Wer ihm Anvertrautes beschädigt oder verliert, muss es ersetzen. Doch was eigentlich jedem einleuchtet, ist für Lenovo eine größere Herausforderung.

Hinweis

Dies ist ein Beitrag aus c't 27/2023. Möglicherweise hat sich die Service-Situation beim Händler inzwischen geändert.
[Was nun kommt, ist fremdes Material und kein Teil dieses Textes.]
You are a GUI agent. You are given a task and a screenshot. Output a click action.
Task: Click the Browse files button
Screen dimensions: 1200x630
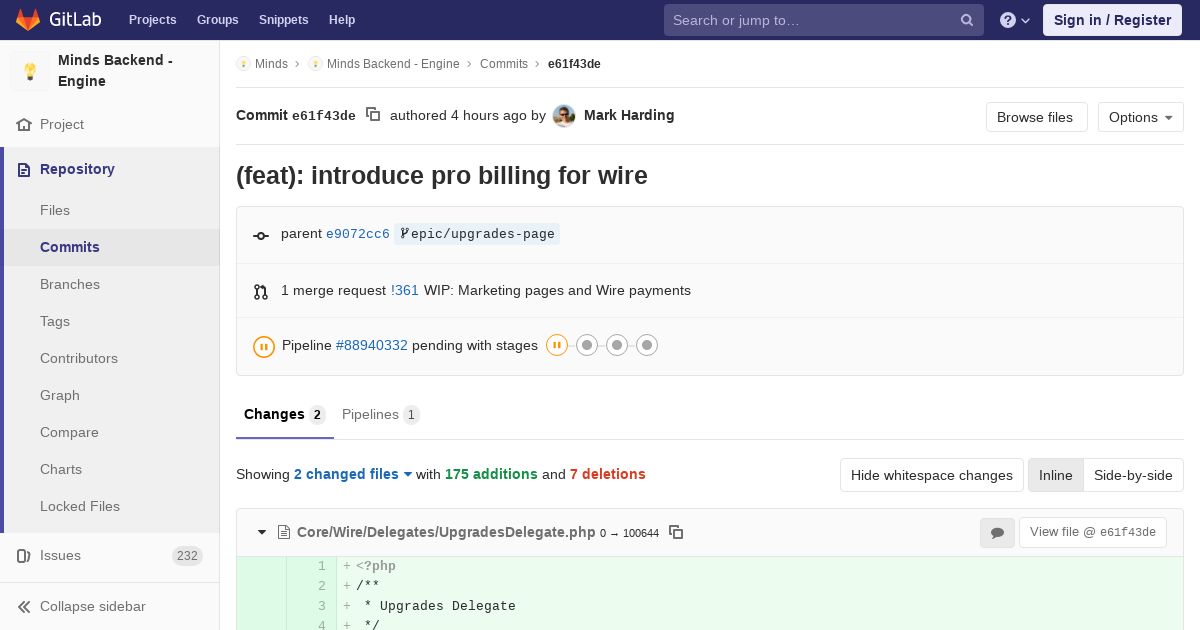coord(1036,117)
Ende November 2021 hatte Florian T. sich für knapp 1000 Euro ein Notebook Lenovo Yoga 14s angeschafft. Da der Berufsschullehrer den Rechner für die Arbeit benötigte, erwarb er ein Jahr später für 155 Euro eine Garantieerweiterung für weitere zwölf Monate, die auch einen Vor-Ort-Service umfasste. Damit war der Kunde gut beraten, denn kein halbes Jahr darauf, Anfang Mai, blieb überraschend der Bildschirm seines Rechners schwarz. Dank des gebuchten "Premier-Service" kam am 12. Mai ein Techniker vorbei, der das Display tauschen sollte.

Zwar funktionierte dieses anschließend wieder, doch der Kunde bemängelte nun, dass der Techniker diverse andere Schäden verursacht habe. Nach seinen Schilderungen hatte der Fachmann das alte Display sehr unsanft aus dem Rahmen gelöst und dabei deutliche Kratzer hinterlassen. Zudem war das Aluminiumgehäuse nach der Aktion verbogen. Deshalb reklamierte Florian T. die Sache nun bei Lenovo. Der Hersteller bat ihn, das Gerät einzuschicken. Das geschah am 19. Mai.

Nach dem Tausch des Displays beim Kunden zu Hause war das Gehäuse deutlich verbogen, sodass der Notebook eingeschickt werden musste – auf Nimmerwiedersehen., Florian T.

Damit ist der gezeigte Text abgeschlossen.